» **WORK TO BE COMPLETED**:
Write the data out again in full, with no departure from the original.

*** Opening DATA SECTION ***

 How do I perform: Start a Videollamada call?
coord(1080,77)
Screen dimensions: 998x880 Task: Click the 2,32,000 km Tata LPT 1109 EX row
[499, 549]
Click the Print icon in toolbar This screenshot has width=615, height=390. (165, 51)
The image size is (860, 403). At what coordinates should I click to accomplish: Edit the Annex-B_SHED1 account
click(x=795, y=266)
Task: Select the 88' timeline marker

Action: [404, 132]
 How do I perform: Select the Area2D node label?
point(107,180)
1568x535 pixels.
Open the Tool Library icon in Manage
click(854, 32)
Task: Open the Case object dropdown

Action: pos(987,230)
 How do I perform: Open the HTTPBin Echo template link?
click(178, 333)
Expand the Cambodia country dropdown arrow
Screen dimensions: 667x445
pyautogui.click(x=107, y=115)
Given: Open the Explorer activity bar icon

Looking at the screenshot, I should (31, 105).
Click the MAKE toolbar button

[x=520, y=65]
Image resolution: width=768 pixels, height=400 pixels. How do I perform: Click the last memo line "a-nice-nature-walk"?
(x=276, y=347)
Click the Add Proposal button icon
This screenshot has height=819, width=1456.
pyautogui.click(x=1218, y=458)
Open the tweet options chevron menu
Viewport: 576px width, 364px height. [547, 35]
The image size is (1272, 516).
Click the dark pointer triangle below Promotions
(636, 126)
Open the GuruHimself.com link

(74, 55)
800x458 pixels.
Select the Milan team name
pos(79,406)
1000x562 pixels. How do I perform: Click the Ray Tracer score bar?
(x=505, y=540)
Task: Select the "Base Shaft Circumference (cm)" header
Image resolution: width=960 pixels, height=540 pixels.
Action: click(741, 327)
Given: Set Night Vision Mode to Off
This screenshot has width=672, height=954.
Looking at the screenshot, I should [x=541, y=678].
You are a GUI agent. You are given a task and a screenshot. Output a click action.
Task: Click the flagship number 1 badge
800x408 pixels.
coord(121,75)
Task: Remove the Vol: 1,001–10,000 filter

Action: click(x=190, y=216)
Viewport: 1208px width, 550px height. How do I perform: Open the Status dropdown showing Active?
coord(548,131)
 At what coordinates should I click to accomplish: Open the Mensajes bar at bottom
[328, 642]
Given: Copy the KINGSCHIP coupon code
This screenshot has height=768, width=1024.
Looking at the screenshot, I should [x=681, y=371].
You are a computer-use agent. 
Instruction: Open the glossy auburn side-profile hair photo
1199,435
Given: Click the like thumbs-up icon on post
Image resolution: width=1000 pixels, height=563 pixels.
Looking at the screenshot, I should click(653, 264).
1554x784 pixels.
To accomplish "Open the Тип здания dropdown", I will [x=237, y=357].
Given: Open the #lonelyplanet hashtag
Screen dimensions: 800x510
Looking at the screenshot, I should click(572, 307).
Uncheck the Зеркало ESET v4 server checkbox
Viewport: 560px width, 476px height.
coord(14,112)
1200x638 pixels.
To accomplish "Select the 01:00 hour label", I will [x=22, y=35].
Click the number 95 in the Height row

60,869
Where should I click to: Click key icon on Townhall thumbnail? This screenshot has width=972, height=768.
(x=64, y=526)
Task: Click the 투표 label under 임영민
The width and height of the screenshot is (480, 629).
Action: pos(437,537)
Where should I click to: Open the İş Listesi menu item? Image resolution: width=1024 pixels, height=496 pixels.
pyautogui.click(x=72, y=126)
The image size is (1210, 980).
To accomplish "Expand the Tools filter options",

*** Closing DATA SECTION ***

» **RESPONSE BELOW**:
 How do I perform: Start a Videollamada call?
coord(1080,77)
Screen dimensions: 998x880 Task: Click the 2,32,000 km Tata LPT 1109 EX row
[499, 549]
Click the Print icon in toolbar This screenshot has width=615, height=390. (165, 51)
The image size is (860, 403). At what coordinates should I click to accomplish: Edit the Annex-B_SHED1 account
click(x=795, y=266)
Task: Select the 88' timeline marker

Action: [404, 132]
 How do I perform: Select the Area2D node label?
point(107,180)
1568x535 pixels.
Open the Tool Library icon in Manage
click(854, 32)
Task: Open the Case object dropdown

Action: pos(987,230)
 How do I perform: Open the HTTPBin Echo template link?
click(178, 333)
Expand the Cambodia country dropdown arrow
Screen dimensions: 667x445
pyautogui.click(x=107, y=115)
Given: Open the Explorer activity bar icon

Looking at the screenshot, I should (31, 105).
Click the MAKE toolbar button

[x=520, y=65]
Image resolution: width=768 pixels, height=400 pixels. How do I perform: Click the last memo line "a-nice-nature-walk"?
(x=276, y=347)
Click the Add Proposal button icon
This screenshot has height=819, width=1456.
pyautogui.click(x=1218, y=458)
Open the tweet options chevron menu
Viewport: 576px width, 364px height. [547, 35]
The image size is (1272, 516).
Click the dark pointer triangle below Promotions
(636, 126)
Open the GuruHimself.com link

(74, 55)
800x458 pixels.
Select the Milan team name
pos(79,406)
1000x562 pixels. How do I perform: Click the Ray Tracer score bar?
(x=505, y=540)
Task: Select the "Base Shaft Circumference (cm)" header
Image resolution: width=960 pixels, height=540 pixels.
Action: click(741, 327)
Given: Set Night Vision Mode to Off
This screenshot has width=672, height=954.
Looking at the screenshot, I should [x=541, y=678].
You are a GUI agent. You are given a task and a screenshot. Output a click action.
Task: Click the flagship number 1 badge
800x408 pixels.
coord(121,75)
Task: Remove the Vol: 1,001–10,000 filter

Action: click(x=190, y=216)
Viewport: 1208px width, 550px height. How do I perform: Open the Status dropdown showing Active?
coord(548,131)
 At what coordinates should I click to accomplish: Open the Mensajes bar at bottom
[328, 642]
Given: Copy the KINGSCHIP coupon code
This screenshot has height=768, width=1024.
Looking at the screenshot, I should [x=681, y=371].
You are a computer-use agent. 
Instruction: Open the glossy auburn side-profile hair photo
1199,435
Given: Click the like thumbs-up icon on post
Image resolution: width=1000 pixels, height=563 pixels.
Looking at the screenshot, I should click(653, 264).
1554x784 pixels.
To accomplish "Open the Тип здания dropdown", I will [x=237, y=357].
Given: Open the #lonelyplanet hashtag
Screen dimensions: 800x510
Looking at the screenshot, I should click(572, 307).
Uncheck the Зеркало ESET v4 server checkbox
Viewport: 560px width, 476px height.
coord(14,112)
1200x638 pixels.
To accomplish "Select the 01:00 hour label", I will [x=22, y=35].
Click the number 95 in the Height row

60,869
Where should I click to: Click key icon on Townhall thumbnail? This screenshot has width=972, height=768.
(x=64, y=526)
Task: Click the 투표 label under 임영민
The width and height of the screenshot is (480, 629).
Action: pos(437,537)
Where should I click to: Open the İş Listesi menu item? Image resolution: width=1024 pixels, height=496 pixels.
pyautogui.click(x=72, y=126)
The image size is (1210, 980).
To accomplish "Expand the Tools filter options",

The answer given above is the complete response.